By Monday morning, Trump had repeatedly warned he was planning to invoke the 1807 Insurrection Act, which would grant further sweeping powers, including the ability to deploy the military, institute martial law, impose curfews, and suppress the right to protest. The administration has already sent 700 active duty Marines to deploy to Los Angeles, and Defense Secretary Pete Hegseth has threatened to send more Marines from another base in Southern California. Ordering these militarized ICE raids has now become the pretext to send the military into Los Angeles.

As the Trump administration carries out a blatant transfer of wealth to billionaires, by slashing social services and eliminating many departments and programs that provide some assistance to the working class, he has escalated his very public attack on immigrants, trying to use these attacks as a wedge to divide the working class, and as a provocation for a more militarized response. He repeats the lies that immigrants are criminals who suck up the resources of communities. None of this is true. Immigrants are workers, essential to the day-to-day functioning of the society. They have lived here for years, many for decades, working, raising families, often doing the most difficult and exploitative work in the country. They are grandparents, mothers, fathers, and children. They are not criminals.
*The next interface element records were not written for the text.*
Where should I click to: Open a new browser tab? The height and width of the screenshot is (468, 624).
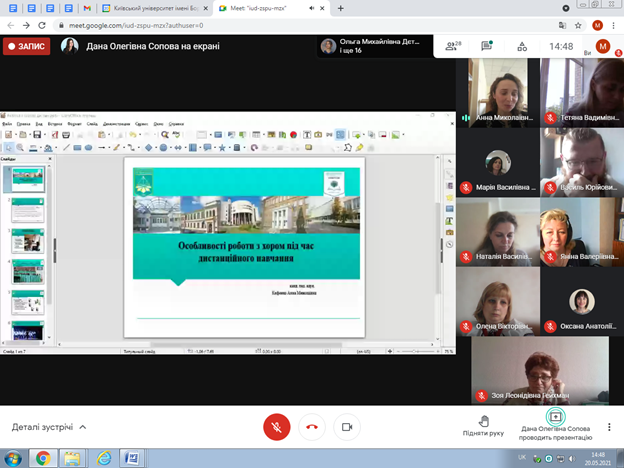pyautogui.click(x=341, y=7)
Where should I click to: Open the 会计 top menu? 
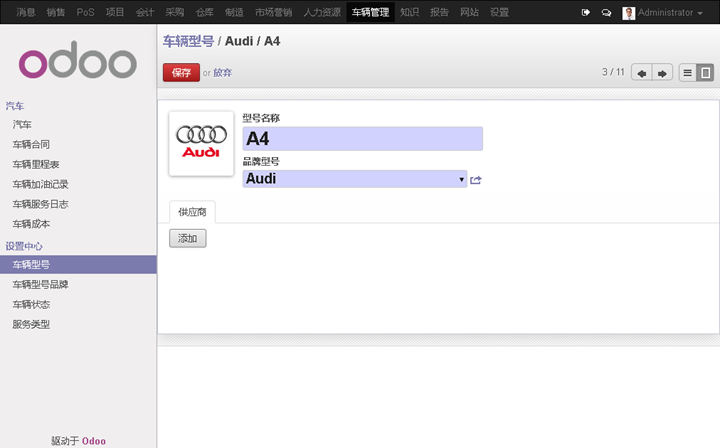click(x=145, y=12)

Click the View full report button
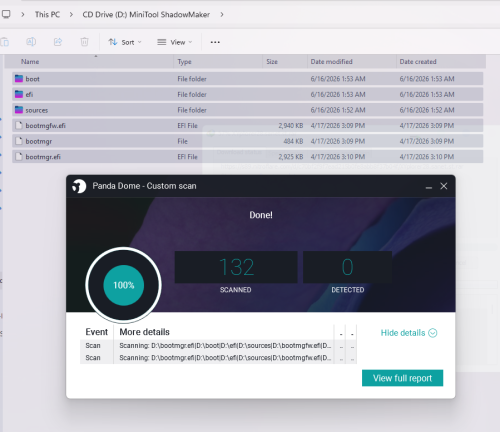pyautogui.click(x=402, y=378)
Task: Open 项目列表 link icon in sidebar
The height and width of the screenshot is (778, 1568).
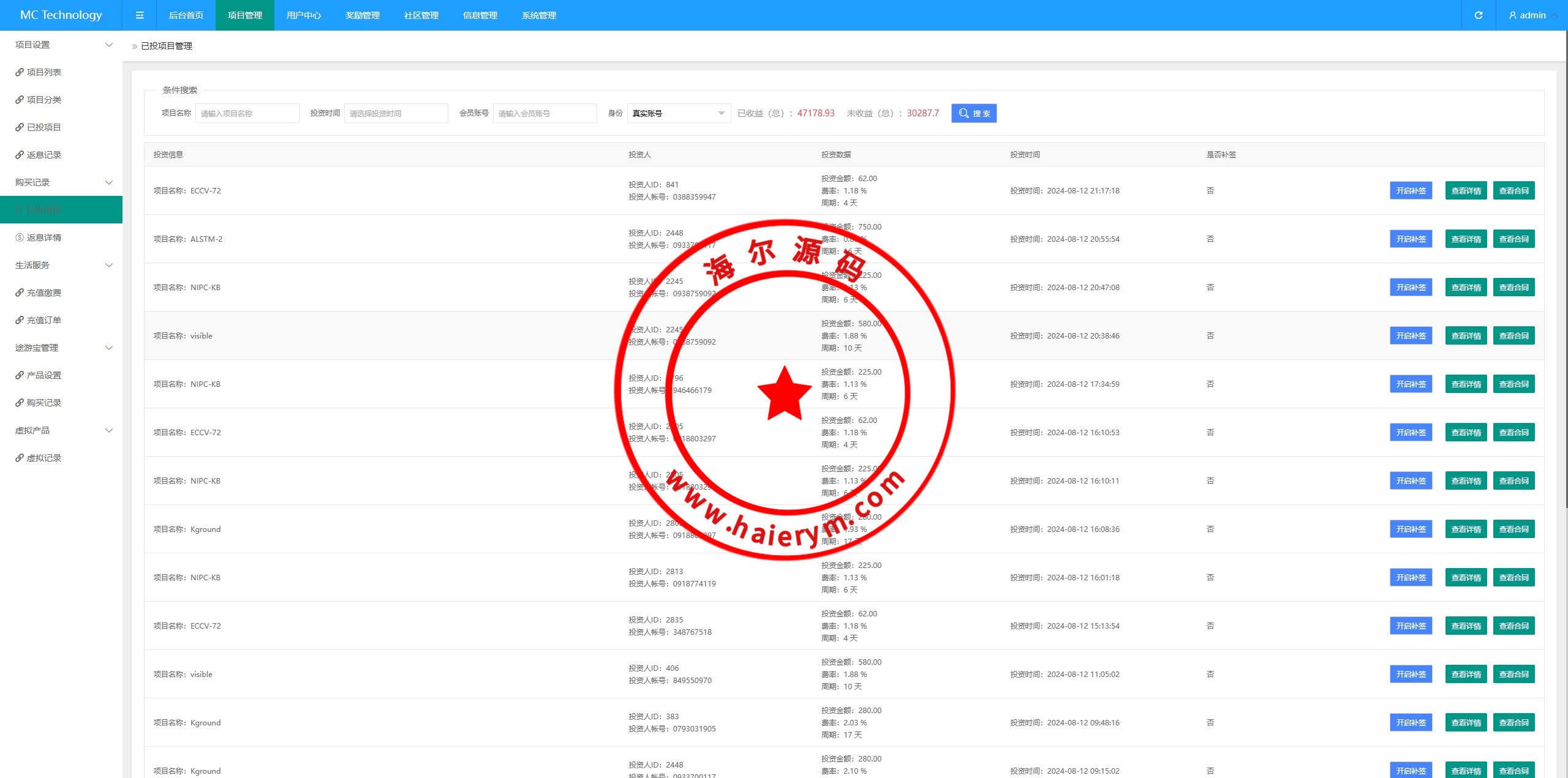Action: (x=20, y=72)
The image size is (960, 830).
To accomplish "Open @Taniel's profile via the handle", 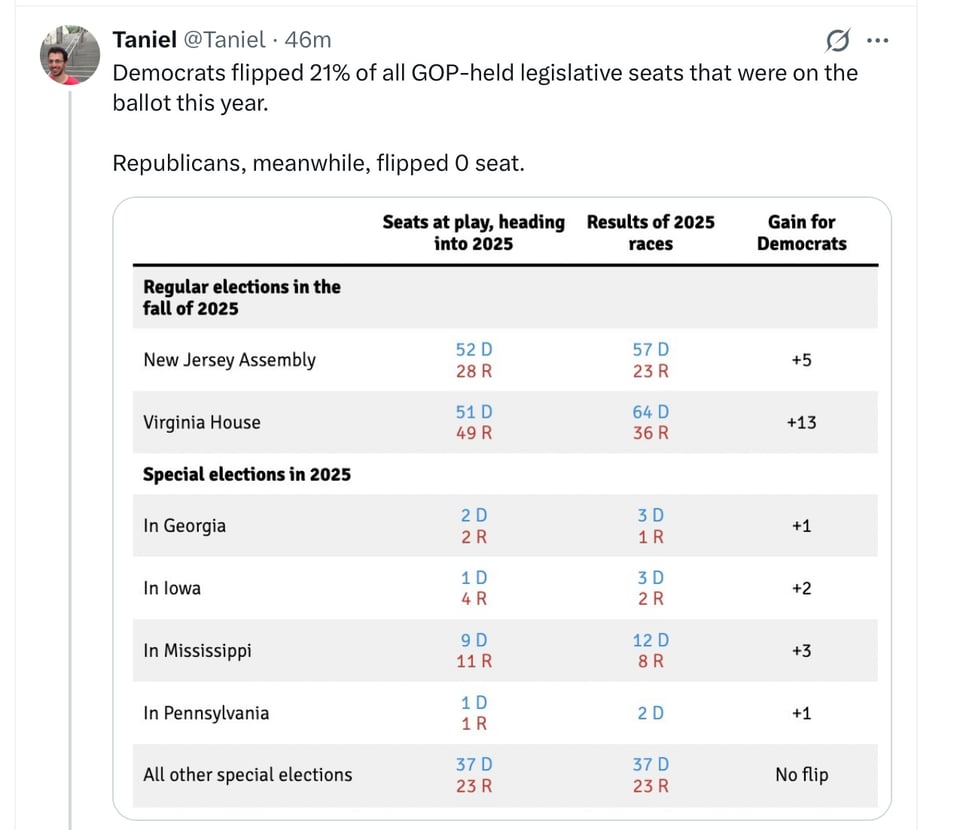I will [x=222, y=40].
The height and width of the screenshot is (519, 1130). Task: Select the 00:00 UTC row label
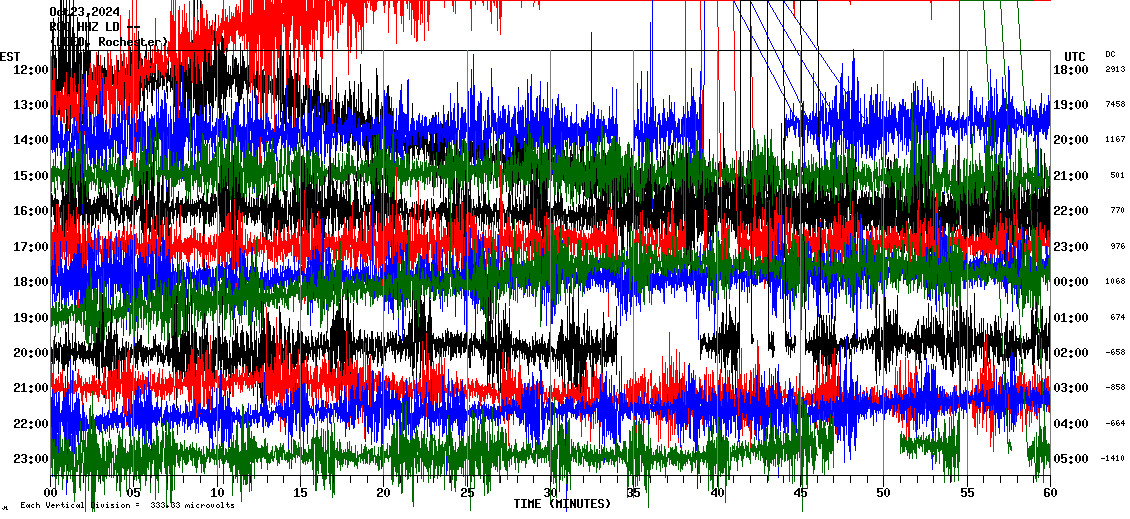point(1070,282)
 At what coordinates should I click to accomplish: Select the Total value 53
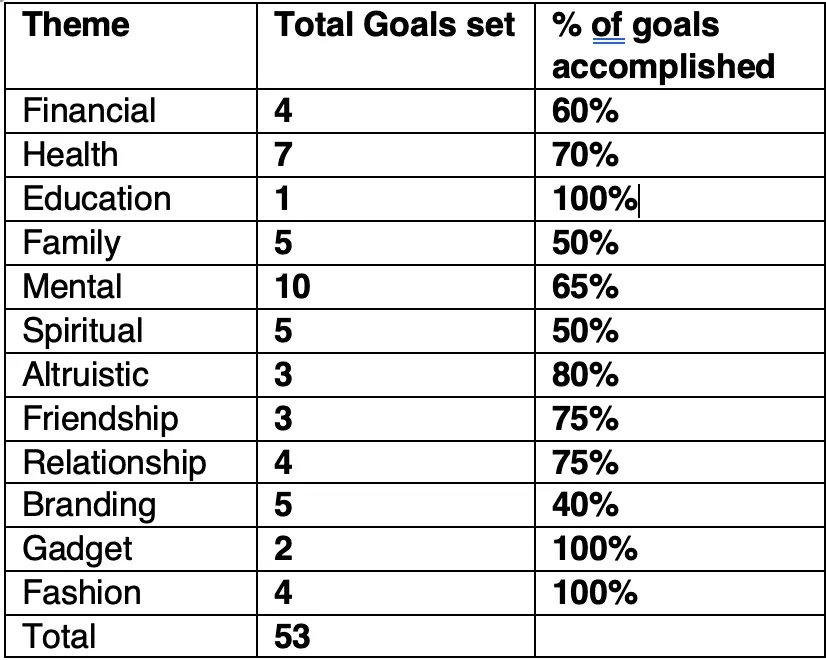tap(292, 636)
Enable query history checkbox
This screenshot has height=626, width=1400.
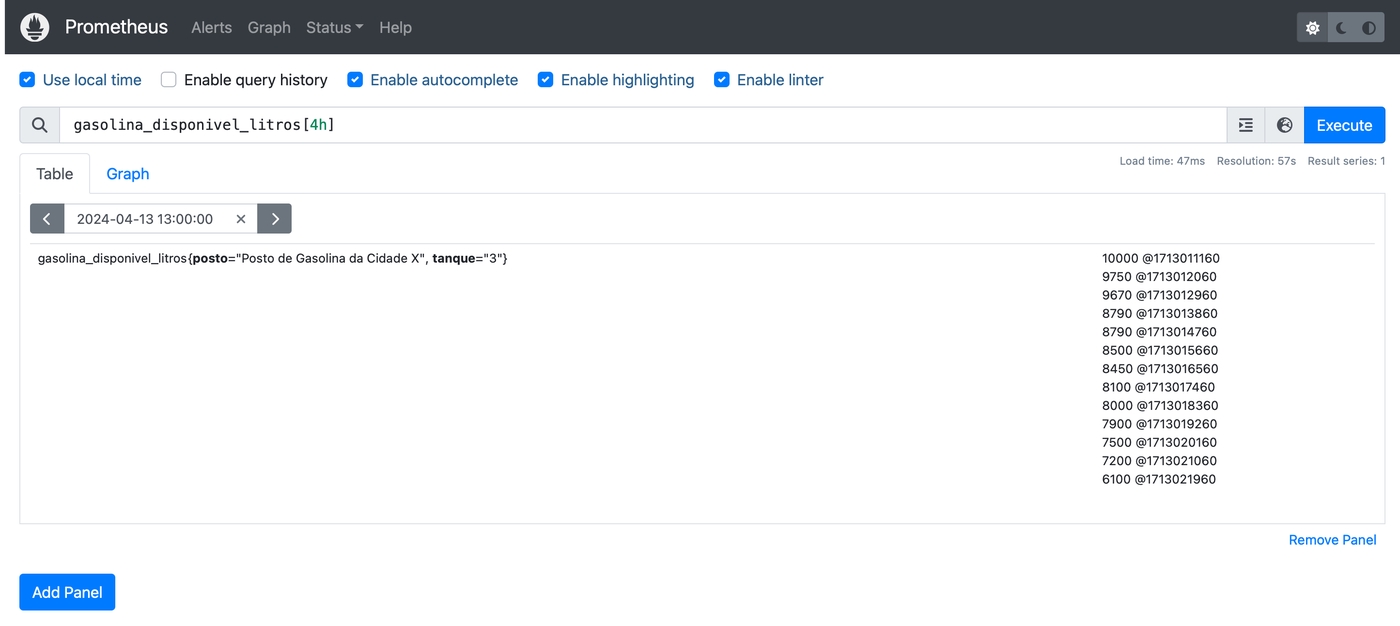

They are part of the working class.

These raids only serve to terrorize immigrant communities, to try to intimidate immigrant workers, to increase their vulnerability, and ultimately to increase their exploitation.

At the same time, the administration is trying to suppress all forms of dissent. There is no question that the decision to rely on armed ICE agents with armored vehicles to carry out highly publicized raids — now backed by the National Guard and the Marines — has the sole purpose to frighten people into submission, to try to get us to accept a generalize state of repression. Trump has made it very clear that he would like to arrest, round up and deport citizens in addition to immigrants — anyone who refuses to accept this blatant authoritarian rule of the billionaire class.

There is only one thing that stands in the way of their agenda. It is not the Democratic Party and the politicians and all of their empty threats and promises. It is not the courts with their drawn-out cases that end up going nowhere in appeal. It is us. No one is coming to save us. It is the working class that is under attack by this administration. It is the working class that has every reason to stand together and resist these attacks. And it is the working class — who does all of the work to make this system run — that has the power to stand together to resist these attacks.

These protests over the last few days in Los Angeles have shined a light on the violence of this system. These raids violently rip apart families. They go after workers living the most difficult lives in society. And they often target communities that have been abandoned and hollowed out, where young people, disproportionately Black and Latino, cities with many immigrant families, face uncertain futures, regularly terrorized by the police, facing a system of racism and violence. But many of these are also communities that have resisted, and stood up to law enforcement before.

The Los Angeles protests have shown the potential for a way to stand up. If we can unite our forces, bringing together all of the working class communities that are under attack — including the attacks on immigrants, on trans people, on Palestinians, on those impacted by the travel bans, the attacks on education, our health care, our libraries, and more — united together, we can fight back. As protests continue, spread to other cities, now is the time to unite our forces, and bring all of our various struggles together in defense of immigrants. If we can stand together in defense of immigrants, and refuse to let them divide us, we can push back against Trump and this whole rotten system that is designed to exploit us.